>> start Information given

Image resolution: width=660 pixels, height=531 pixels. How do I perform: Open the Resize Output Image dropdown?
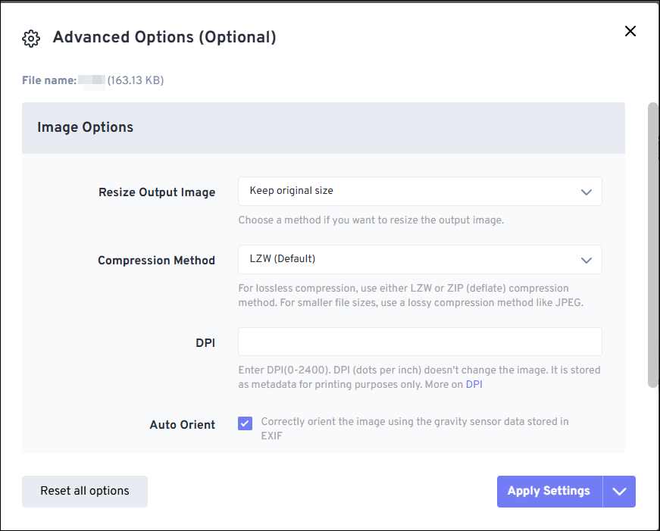(x=420, y=191)
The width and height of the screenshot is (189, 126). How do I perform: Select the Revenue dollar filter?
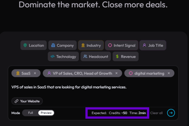pos(125,57)
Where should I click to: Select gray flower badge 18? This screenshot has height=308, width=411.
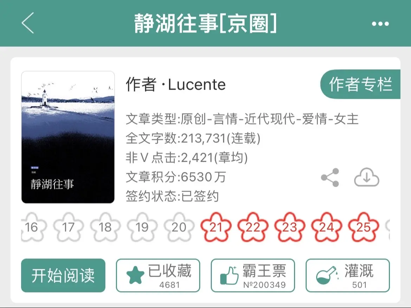[x=105, y=227]
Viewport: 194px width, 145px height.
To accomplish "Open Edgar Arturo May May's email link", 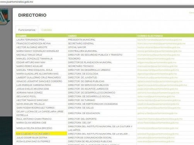I will tap(157, 62).
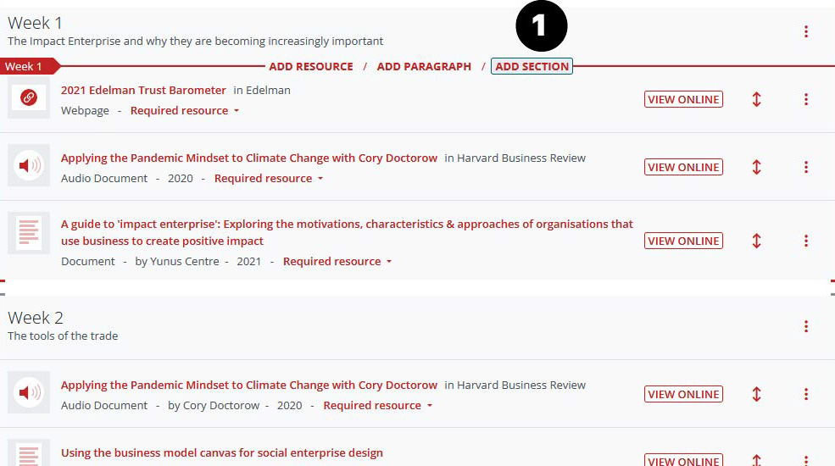835x466 pixels.
Task: Click the reorder arrows for the Week 1 audio document
Action: click(x=756, y=167)
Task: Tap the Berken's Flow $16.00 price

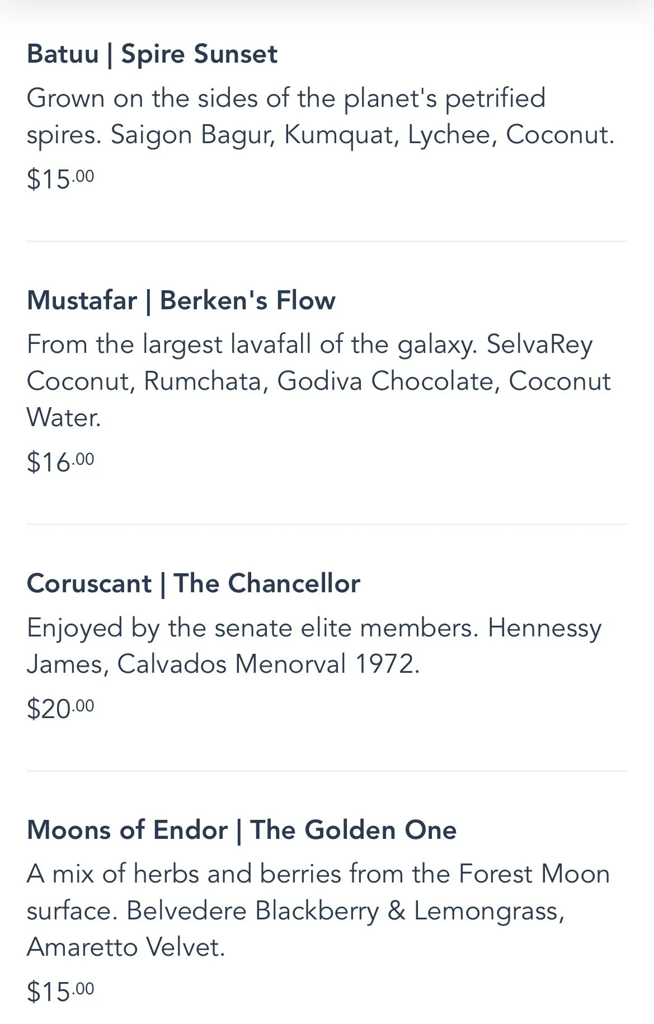Action: pyautogui.click(x=60, y=462)
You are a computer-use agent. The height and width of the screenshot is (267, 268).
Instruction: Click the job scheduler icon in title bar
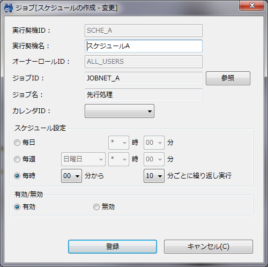pos(9,8)
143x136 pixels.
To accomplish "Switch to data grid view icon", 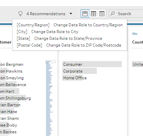I will pyautogui.click(x=93, y=13).
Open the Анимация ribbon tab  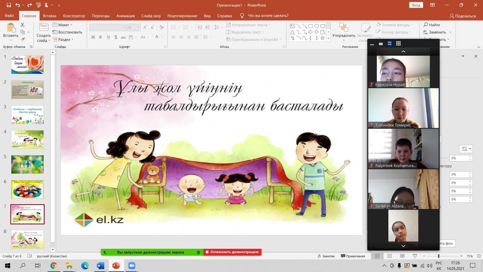coord(125,16)
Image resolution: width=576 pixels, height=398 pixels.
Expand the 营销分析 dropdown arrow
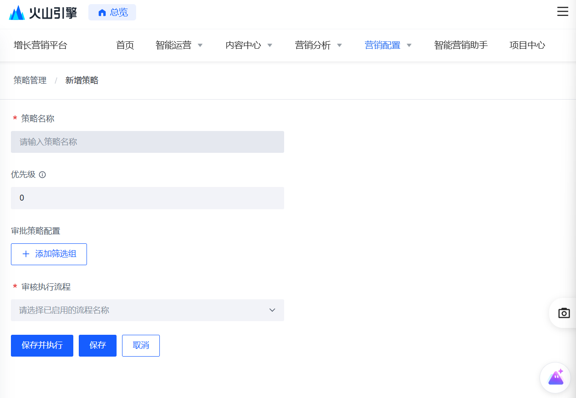(x=339, y=45)
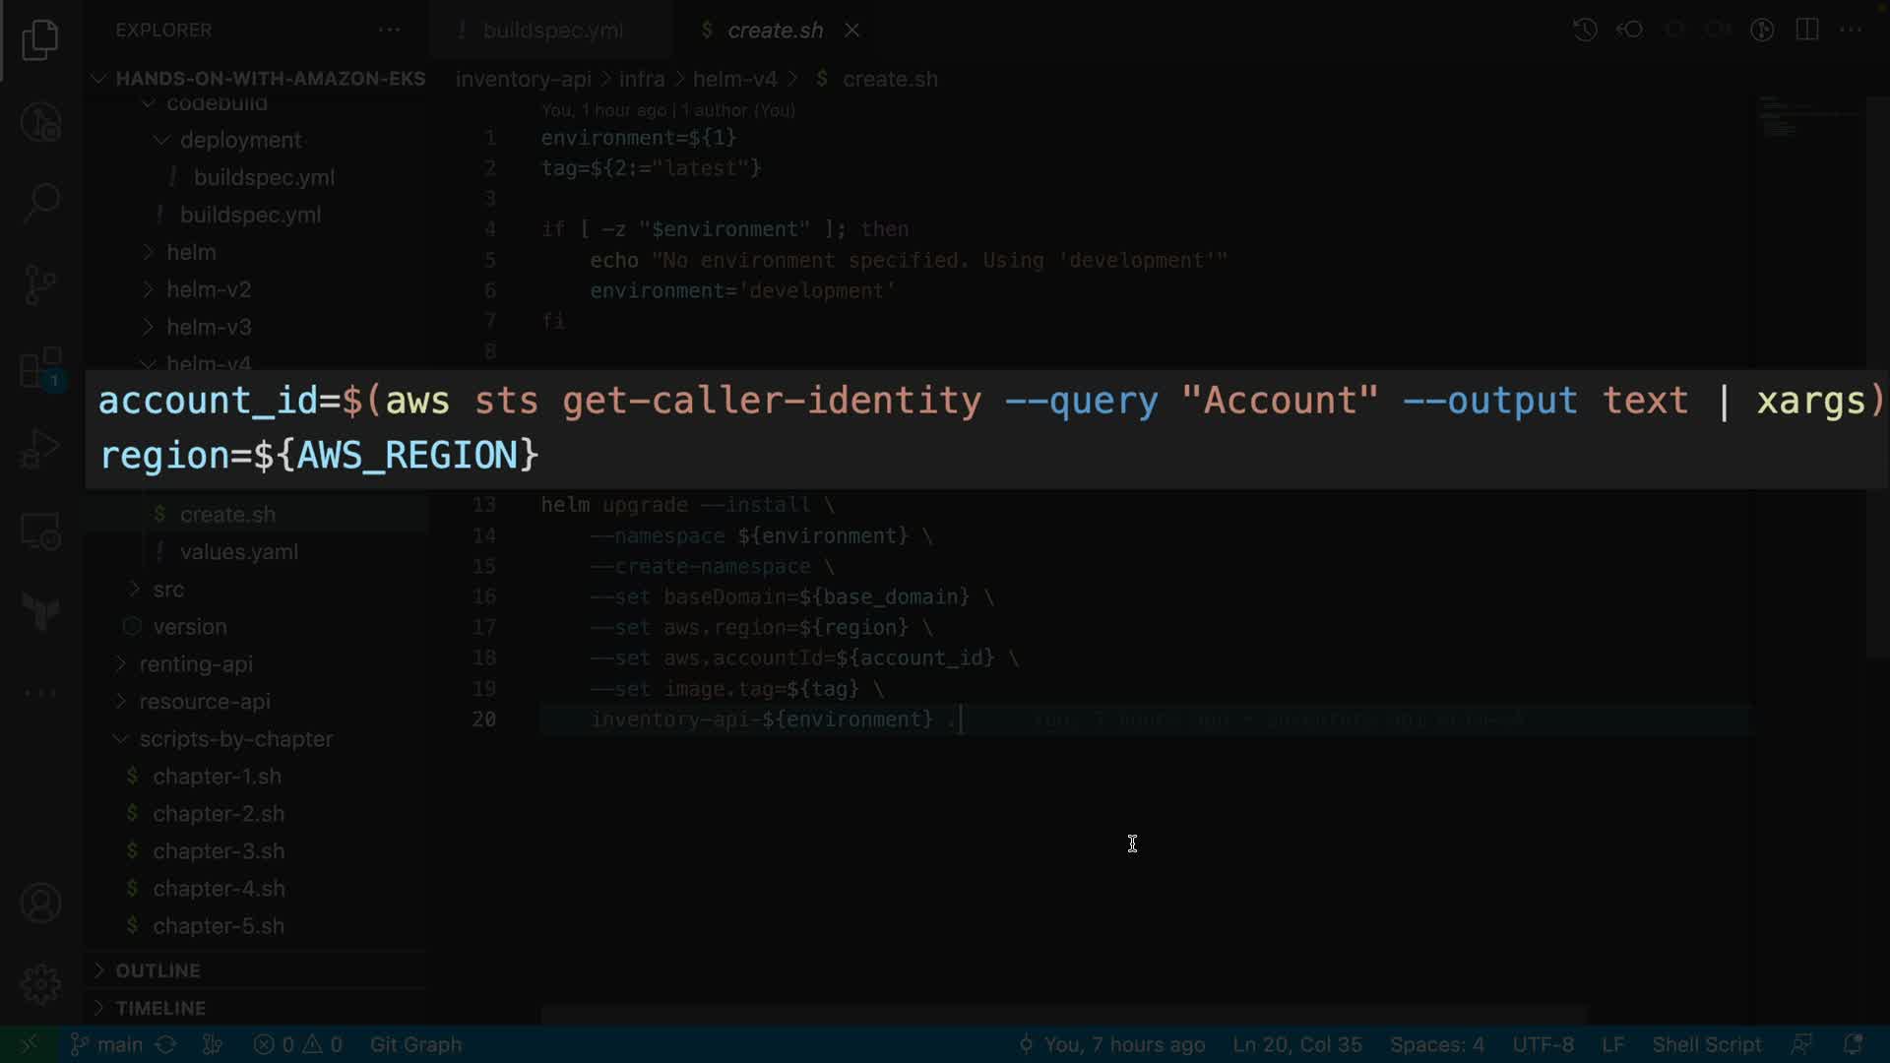Open the Explorer view icon
The image size is (1890, 1063).
pyautogui.click(x=40, y=40)
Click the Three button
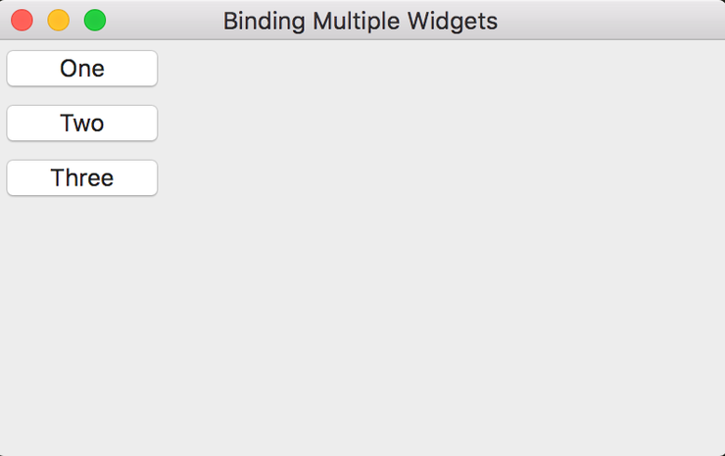725x456 pixels. [x=82, y=178]
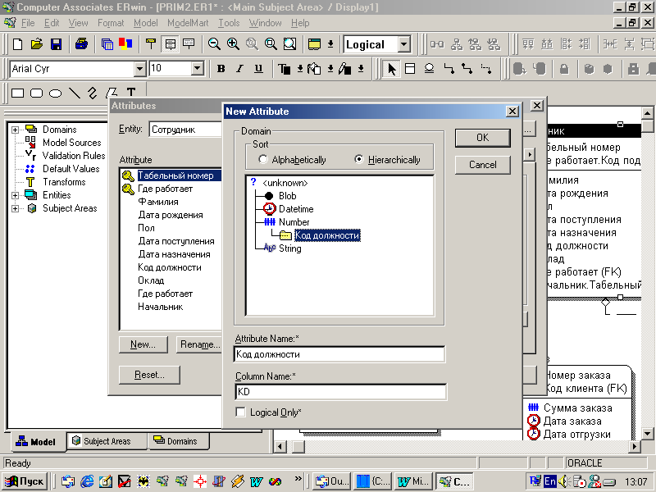The height and width of the screenshot is (492, 656).
Task: Select the text T drawing tool
Action: click(x=130, y=93)
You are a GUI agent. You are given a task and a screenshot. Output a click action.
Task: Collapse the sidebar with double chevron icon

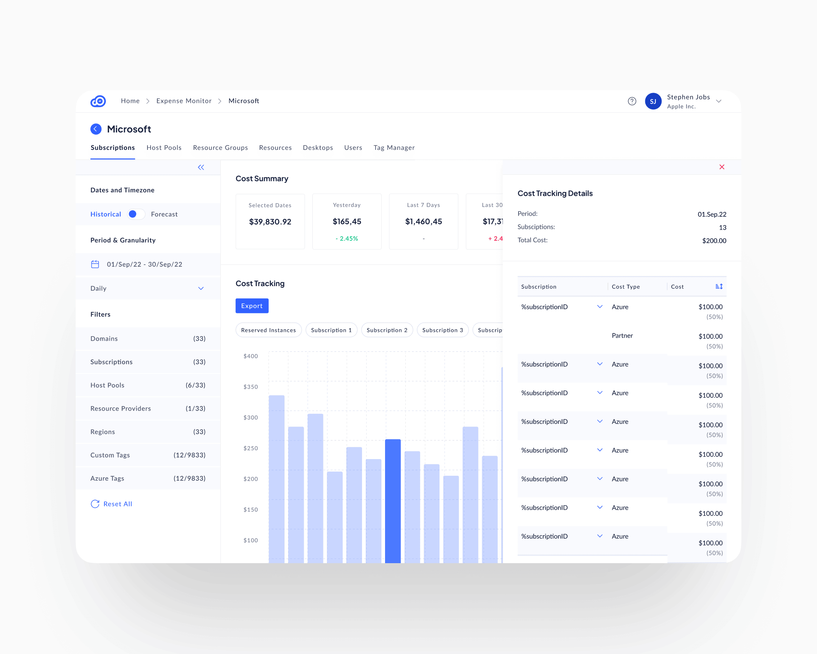coord(201,167)
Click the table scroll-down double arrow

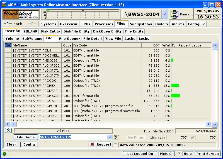tap(215, 124)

>> end Information given

Exercise prompt →
Pick out each line in the items above that contains the word "perform", treating uppercase and lowercase as different.

Answer to this problem →
Image resolution: width=660 pixels, height=531 pixels. How do I perform: Open the Resize Output Image dropdown?
The width and height of the screenshot is (189, 126). How do I perform: Select the Revenue dollar filter?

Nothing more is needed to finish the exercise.